• _Texte fourni_:
Entre les 23 et 27 mars, 916 chibanis
(« cheveux blancs » en arabe), travailleurs à la SNCF, divisés en
dix-huit groupes de plaignants sont passés devant la cour des
prud’hommes de Paris pour la discrimination salariale dont ils ont été
victimes.
Au début des années 1970, la SNCF peinait à recruter pour
ses métiers les plus ingrats et les plus pénibles. Elle alla donc
chercher de l’autre côté de la Méditerranée la main-d’œuvre bon marché
qui lui faisait défaut. Près de 2 000 Marocains, mais également des
Algériens et des Tunisiens quitteront le continent africain pour les
triages ferroviaires français. Durant toute leur carrière, ils se
verront cantonnés aux métiers les moins rémunérés et les plus dangereux
(agents de manœuvre, enrayeurs, caleurs, chaîneurs…). N’étant pas
Français, ils se verront refuser l’embauche au statut et signeront des
contrats de droit privé – appelés PS 25 à la SNCF – tandis qu’ils se
verront rattachés à la convention de la métallurgie au lieu de celle des
chemins de fer. Leur contrat stipulait pourtant que « le travailleur
doit recevoir travail égal, une rémunération égale à celle de l’ouvrier
français de même catégorie…
L’égalité s’étend également aux indemnités
s’ajoutant au salaire ». Les travailleurs étrangers ne peuvent évoluer
que sur trois grades contre huit grades pour les cheminots au statut,
l’accès aux examens leur est refusé parce qu’étrangers, et même ceux qui
ont réussi à passer les concours avec succès se sont vu refuser la
promotion qui va avec, parce que non français. La discrimination a
également portée sur la protection sociale, inférieure à celle de leurs
collègues français : les chibanis doivent travailler en moyenne sept ans
de plus que leurs collègues, pour une retraite deux fois moins
importante, ils n’ont pas accès aux médecins SNCF, et les pensions de
réversion aux veuves sont misérables, en moyenne 300 euros.

• _Données brutes_:

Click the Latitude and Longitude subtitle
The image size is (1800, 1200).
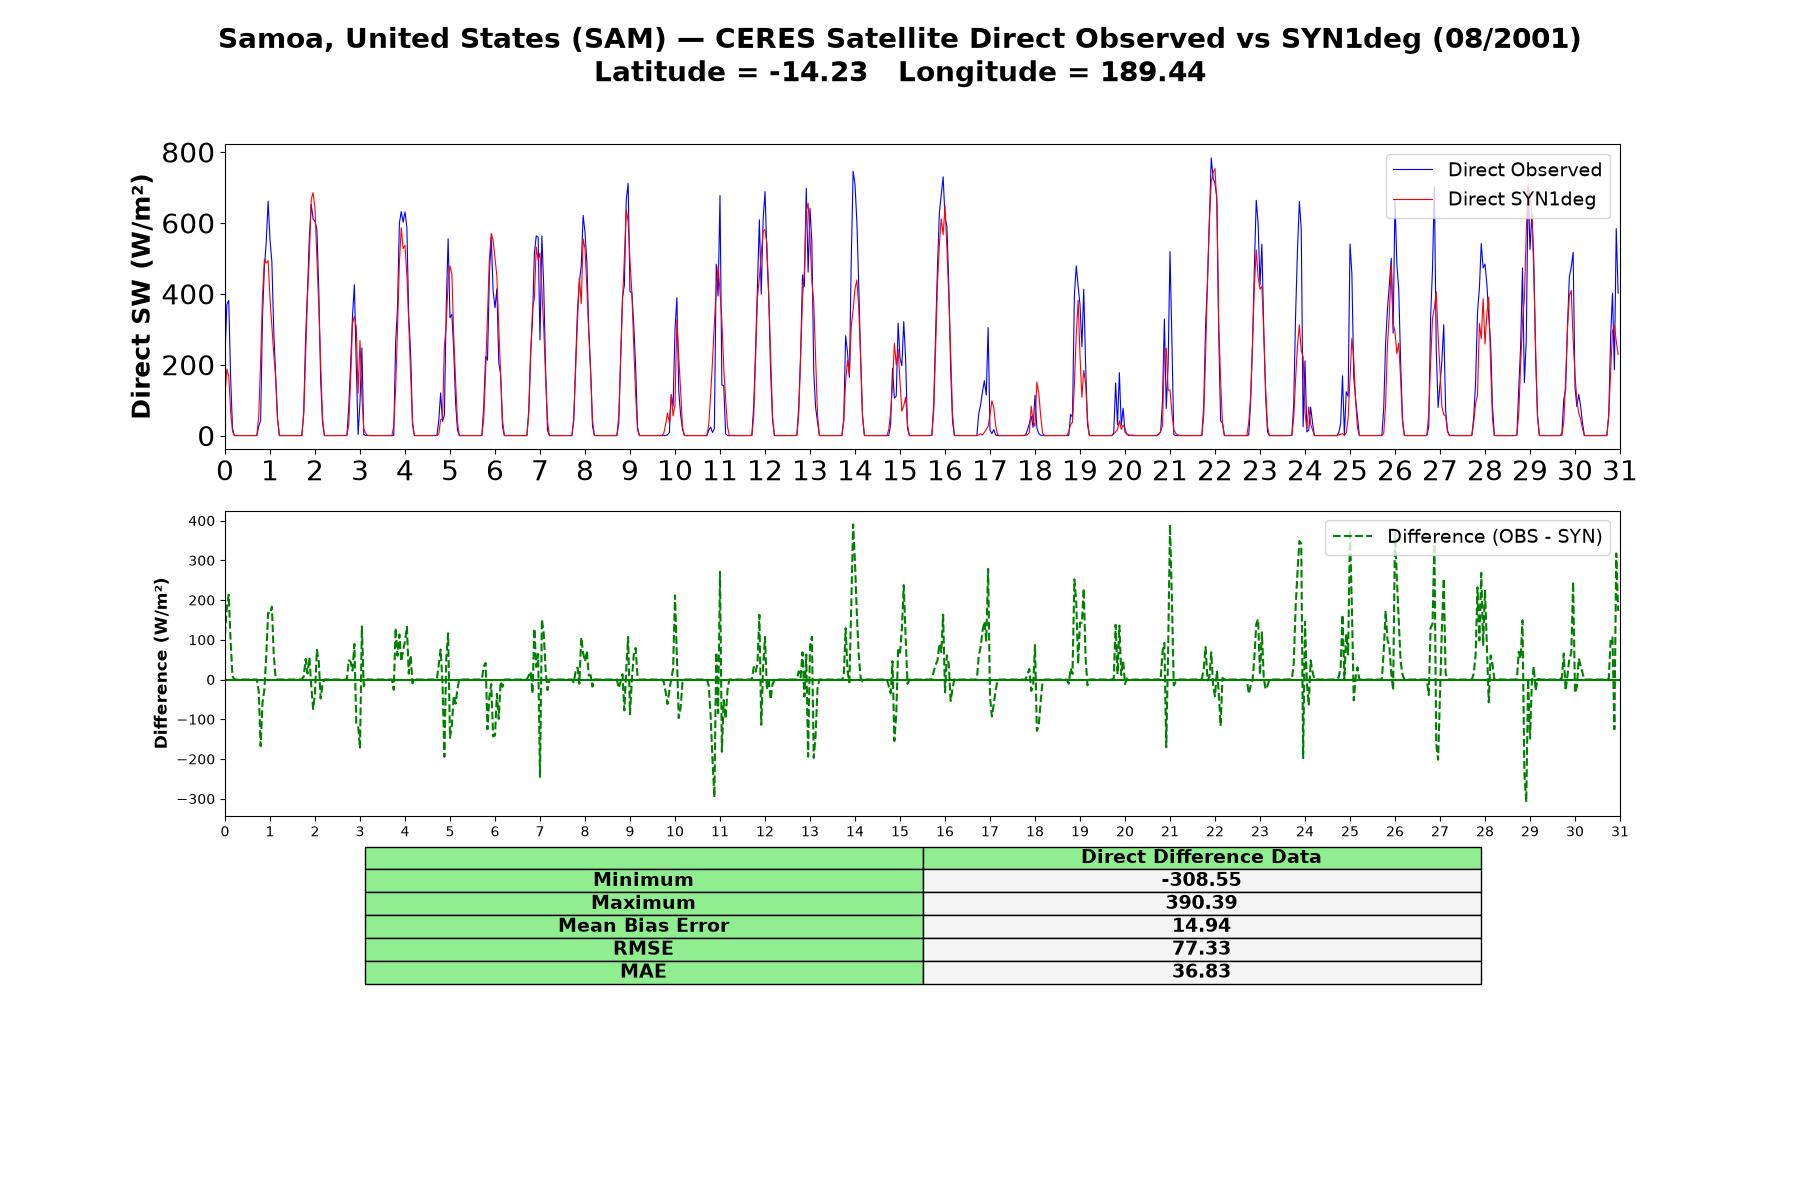pos(900,72)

• _À faire_:
Recopiez mot pour mot, s'il vous plaît, l'intégralité du texte sur les chibanis de la SNCF.

• _Corrigé_:
Entre les 23 et 27 mars, 916 chibanis
(« cheveux blancs » en arabe), travailleurs à la SNCF, divisés en
dix-huit groupes de plaignants sont passés devant la cour des
prud’hommes de Paris pour la discrimination salariale dont ils ont été
victimes.
Au début des années 1970, la SNCF peinait à recruter pour
ses métiers les plus ingrats et les plus pénibles. Elle alla donc
chercher de l’autre côté de la Méditerranée la main-d’œuvre bon marché
qui lui faisait défaut. Près de 2 000 Marocains, mais également des
Algériens et des Tunisiens quitteront le continent africain pour les
triages ferroviaires français. Durant toute leur carrière, ils se
verront cantonnés aux métiers les moins rémunérés et les plus dangereux
(agents de manœuvre, enrayeurs, caleurs, chaîneurs…). N’étant pas
Français, ils se verront refuser l’embauche au statut et signeront des
contrats de droit privé – appelés PS 25 à la SNCF – tandis qu’ils se
verront rattachés à la convention de la métallurgie au lieu de celle des
chemins de fer. Leur contrat stipulait pourtant que « le travailleur
doit recevoir travail égal, une rémunération égale à celle de l’ouvrier
français de même catégorie…
L’égalité s’étend également aux indemnités
s’ajoutant au salaire ». Les travailleurs étrangers ne peuvent évoluer
que sur trois grades contre huit grades pour les cheminots au statut,
l’accès aux examens leur est refusé parce qu’étrangers, et même ceux qui
ont réussi à passer les concours avec succès se sont vu refuser la
promotion qui va avec, parce que non français. La discrimination a
également portée sur la protection sociale, inférieure à celle de leurs
collègues français : les chibanis doivent travailler en moyenne sept ans
de plus que leurs collègues, pour une retraite deux fois moins
importante, ils n’ont pas accès aux médecins SNCF, et les pensions de
réversion aux veuves sont misérables, en moyenne 300 euros.